In a sweeping move to restore immigration integrity and end the abuse of executive authority, the Trump administration has announced the revocation of legal status for more than 530,000 migrants who entered the U.S. under a controversial parole program created during the Biden presidency.

The affected individuals—primarily from Cuba, Haiti, Nicaragua, and Venezuela—were granted temporary legal entry under what the Biden administration had labeled a “humanitarian parole” program. That program allowed migrants to remain in the U.S. for up to two years with work permits, so long as they had private sponsors.

Now, with the program’s legal foundation in question and its national security risks mounting, the Department of Homeland Security is moving to cancel those protections, giving migrants until April 24, 2025, before they face possible deportation proceedings.

A Program Built on Executive Overreach

Homeland Security Secretary Kristi Noem explained the administration’s position clearly:
“There is no legal or humanitarian justification for continuing this mass parole scheme. It was a reckless end-run around immigration law, and it’s over.”

The original parole program, launched in 2022 under President Biden, was intended as a tool to manage border pressures by inviting migrants from failed leftist regimes to bypass asylum processing and enter the U.S. directly with minimal screening.

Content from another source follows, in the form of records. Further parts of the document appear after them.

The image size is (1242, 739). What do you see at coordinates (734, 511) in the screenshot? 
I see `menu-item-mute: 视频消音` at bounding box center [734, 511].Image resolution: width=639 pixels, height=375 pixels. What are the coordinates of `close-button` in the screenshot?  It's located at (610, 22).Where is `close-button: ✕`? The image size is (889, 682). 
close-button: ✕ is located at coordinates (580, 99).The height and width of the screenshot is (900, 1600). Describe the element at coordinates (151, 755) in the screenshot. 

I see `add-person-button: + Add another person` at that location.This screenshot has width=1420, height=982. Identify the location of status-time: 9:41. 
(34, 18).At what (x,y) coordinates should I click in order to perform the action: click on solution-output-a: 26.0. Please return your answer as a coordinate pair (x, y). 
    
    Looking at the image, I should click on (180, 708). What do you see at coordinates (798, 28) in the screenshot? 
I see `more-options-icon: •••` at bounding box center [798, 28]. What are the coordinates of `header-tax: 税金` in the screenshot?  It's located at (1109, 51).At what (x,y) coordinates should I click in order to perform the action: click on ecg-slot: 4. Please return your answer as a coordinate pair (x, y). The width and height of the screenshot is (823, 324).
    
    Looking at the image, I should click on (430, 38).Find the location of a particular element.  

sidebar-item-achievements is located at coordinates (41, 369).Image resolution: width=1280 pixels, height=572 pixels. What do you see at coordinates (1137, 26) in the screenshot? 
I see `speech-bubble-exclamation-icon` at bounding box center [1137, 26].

But critics—now backed by the Trump administration—have pointed out that the policy lacked congressional authorization, undermined legal immigration, and overwhelmed cities with surging populations of unvetted foreign nationals.

Deportations Back on the Table

Migrants who benefitted from the Biden-era program and have not otherwise adjusted their status will lose legal protection as of late April. After that, the administration has signaled it will use expedited removal authority to begin clearing out those who remain unlawfully.

“You don’t get to stay in America because the last administration opened the back door,” one senior DHS official said. “This is a nation of laws—not executive giveaways.”

Predictable Lawsuits from the Open-Borders Lobby

Left-wing immigration groups are already suing to block the decision, calling it cruel and disruptive. But the Trump administration remains confident that courts will side with enforcement of immigration law over illegal backroom policies crafted by unelected bureaucrats.

“There was no statute passed to allow this program,” said one legal expert. “It was regulatory fiction, and now it’s finally being torn down.”

Restoring Order and Accountability

The revocation is part of a broader crackdown by President Trump to restore lawful immigration procedures, protect American communities, and end the abuse of parole as a tool for mass migration. Combined with increased deportations, the use of international agreements to return criminal aliens, and strengthened border security, the administration is delivering results.

With this move, President Trump is once again proving he’s serious about securing the border—and undoing the damage caused by Biden’s open-borders agenda.